Foodstuff: ‘Aspen Potpourri’ Revisited
A cookbook from the past gives a winning recipe for community
Mick Ireland can write a heck of a recipe.
This is not a statement I make with any more than an ounce of knowledge about his culinary habits or aspirations. The only time I’ve ever spoken to him was during a people-on-the-street interview at last summer’s Fourth of July reverse parade in Aspen, and I had no idea who he was until I asked him to spell his name and realized it sounded familiar. I just thought he was some random guy walking around. (Then again, aren’t we all?)
Still, I feel confident staking this claim based on his instructions for “Brown Rice Surprise” that I found in a 2002 edition of “Aspen Potpourri” by Mary Eshbaugh Hayes, the late, great and dearly beloved writer, photographer, columnist and editor who contributed to The Aspen Times for more than half a century.
The recipe — which is really just a roundabout way of telling someone to cook some brown rice and add veggies fried in butter at the end — includes theories about lab-rat testing and instant rice additives and has cooking-time caveats for “altitude, attitude, water temperature and whether your utility bill is paid up for the near future.”
A “cup” to the cook can mean “left over Boulder Bolder Race cups, simply lemonade cans, beer mugs, Pyrex beakers ‘borrowed’ from a long-abandoned chemistry lab, even measuring cups.” He suggests boiling the water and rice for “more time than an inning of baseball and less than one quarter of the typical NBA game.”
It was printed, “of course, all in his own words.”
And like most of the great delights of our silly little town, I stumbled upon it (backwards, as a dear friend of mine likes to say) without realizing what I was getting myself into. I didn’t even know “Aspen Potpourri” was a cookbook when I snagged the volume from the up-for-grabs counter at the back of our office.
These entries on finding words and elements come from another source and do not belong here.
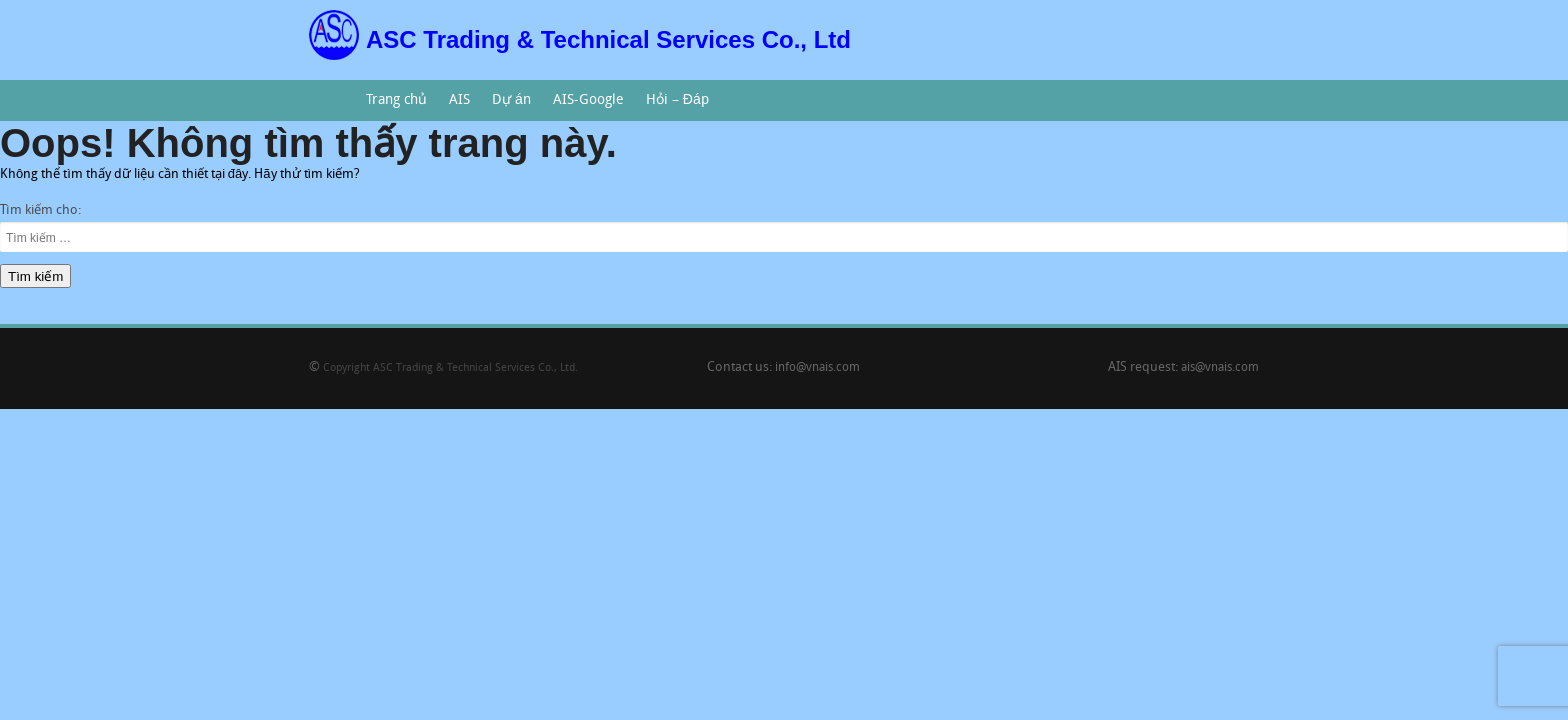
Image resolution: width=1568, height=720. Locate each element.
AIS (454, 107)
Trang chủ (396, 100)
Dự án (506, 107)
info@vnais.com (817, 368)
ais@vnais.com (1220, 368)
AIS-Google (583, 107)
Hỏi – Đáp (672, 107)
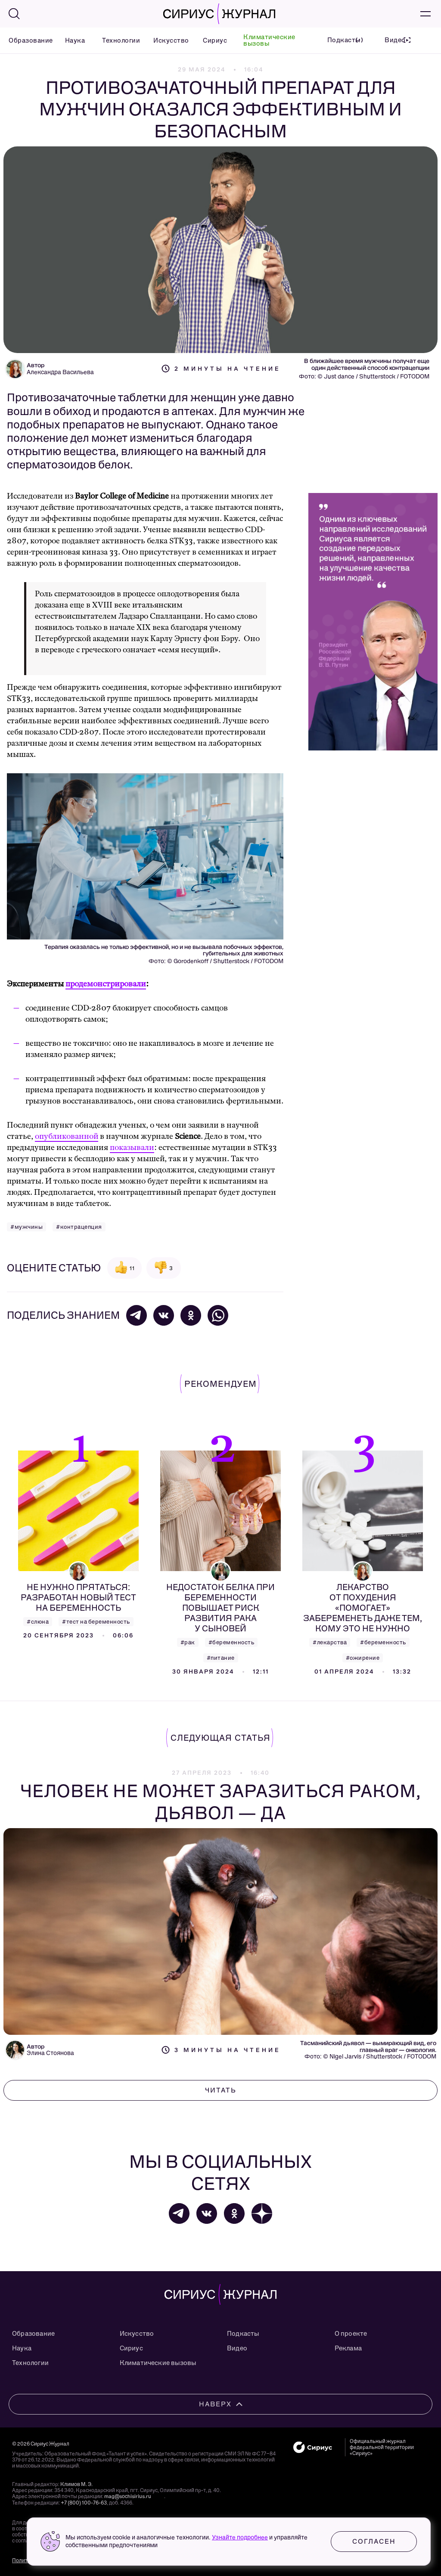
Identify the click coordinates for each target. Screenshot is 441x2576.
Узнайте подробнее (240, 2537)
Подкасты (243, 2333)
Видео (237, 2348)
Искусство (167, 40)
All I knew was that I wanted to get my hands on the work of Mary Eshbaugh Hayes, whose clarity and spark I had just discovered while reading a recent reprint of her 1981 account of “The day Andy Warhol visited The Aspen Times.”
After a year at the Times, I knew her name but not much else until I read that story and realized I wanted to know everything about her, her life, the Aspen that she knew and what she would think of the Aspen that it has become, though I can’t very well ask her about it now.
(This would be a good time for you to make that wet-behind-the-ears joke you’ve been saving up since I admitted I didn’t know who Mick Ireland was because I’m about to get heartfelt and then teasing me won’t be very fun at all.)
I know the way old-timers get starry-eyed about the sweet towniness and good eating that used to flow out of homes and restaurants around these parts. Even some of my 20-something contemporaries who moved here not too long before me wax poetic about institutions I’ve never set foot inside and characters I’ve never met, places and people that I may never encounter.
Some nostalgics might be discouraged by this prospect and find it all the more reason to sigh wistfully about the way things used to be. I think they just haven’t read enough cookbooks yet.
Sure, I can’t warm up at Gretl’s Restaurant with a strudel, but I could make a batch of Gretl Uhl’s liver soup from the recipe in “Aspen Potpourri.” I may not have a run-in with John Denver, but I can flip to page 128 read his tips for environmental conservation. I’ll never be edited by Bil Dunaway, but I can make the same fondue that was served in Chamonix when he made the first ski descent from the summit of Mont Blanc with Lionel Terray in 1953.
There also are plenty of recipes from the still-living: the book is recent enough that I could still text Jill Sheeley if I have a question about her broccoli soup or email Tony Vagneur about his mountain stew or track down Madeleine Osberger to ask about her zucchini bread if the need arose.
I may not be able to ask Hayes about the rich life she led and the friendships she forged here, but I can glean the essence of it from the warmth of her photos and the vast collection of foods and ideas she compiled in five editions of the book.
I can even, if I want, make Hayes’ “Aspen Potpourri.” There is a recipe for it on page 102 (main ingredients: wildflowers and spices), but also one of a different kind in Hayes’ foreword: “some old timers, some newcomers, some jet setters, some artists, some writers, some celebrities, some musicians, some truck-drivers and cat-skinners, some chefs and some just good cooks.”
“Some of the people are no longer in Aspen,” Hayes wrote. “However, all the people in this book gave something of themselves to Aspen … and will always be a part of Aspen.”
We should all be so lucky to enjoy their recipes, too.
“Aspen Potpourri” is on the shelves at Carl’s Pharmacy and the Aspen Emporium and Flying Circus. There are a few copies available at the Aspen Historical Society’s Wheeler/Stallard Museum. Explore Booksellers does not currently have the book in stock but can order copies.
The Pitkin County Library also has several editions available from 1968, 1975, 1976 and 1990, according to their online database.
Editor’s note: This story has been updated to note that there also are copies of “Aspen Potpourri“ at the Aspen Historical Society’s Wheeler/Stallard Museum.